古河電気工業と、グループ会社のカンザック(KANZACC)は1月25日、福井県工業技術センターと共同で、宇宙航空研究開発機構(JAXA)宇宙探査イノベーションハブの「広域未踏峰探査技術:軽量かつ高強度な繊維電線の研究」に関する研究提案募集(RFP)に採択され、その研究を開始した。
JAXAでは現在、2020年代の後半に有人与圧ローバ(※)を月面に輸送し、有人探査する計画を検討。ローバに搭載される信号電線には、繊維電線の引っ張り並びに繰り返し曲げに強いという地上用途の特徴を生かし、従来のアルミ電線に比して半分程度の軽さ、かつ高強度で耐屈曲性を備えた宇宙用途にも適合しうる「繊維電線」の開発が求められていると云う。

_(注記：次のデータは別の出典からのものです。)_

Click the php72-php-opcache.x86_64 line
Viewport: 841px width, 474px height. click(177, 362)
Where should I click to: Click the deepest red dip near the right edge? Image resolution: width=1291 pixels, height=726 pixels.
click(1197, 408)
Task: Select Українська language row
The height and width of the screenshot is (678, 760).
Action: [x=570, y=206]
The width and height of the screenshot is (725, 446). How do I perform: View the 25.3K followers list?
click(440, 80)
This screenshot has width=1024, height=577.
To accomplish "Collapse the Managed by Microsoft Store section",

繊維電線は、軽量かつ高強度な特殊繊維の表面に金属めっきを施すことで導電性を付与した「導電性繊維」を導体として用いた電線で、自動車やロボット・医療用電線等への適用も期待。研究では、カンザックと古河電工がこの繊維電線の材料および製造技術の研究を、また福井県工業技術センターが性能評価に取り組む。

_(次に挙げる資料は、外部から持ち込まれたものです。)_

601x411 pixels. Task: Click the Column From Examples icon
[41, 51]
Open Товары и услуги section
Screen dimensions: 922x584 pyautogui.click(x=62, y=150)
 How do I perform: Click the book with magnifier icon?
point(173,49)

古河電工は、グループが培ってきた素材力を核として、宇宙開発における技術革新に貢献するとしている。
<研究内容>
・軽量繊維電線の材料(母材、絶縁材)の研究。
・軽量繊維電線の製造技術の研究
・軽量繊維電線の性能評価
– 機械的性質、耐熱特性、耐震動特性の評価。
– 紫外線・宇宙線影響の評価。
– シールド周波数遮断特性の評価。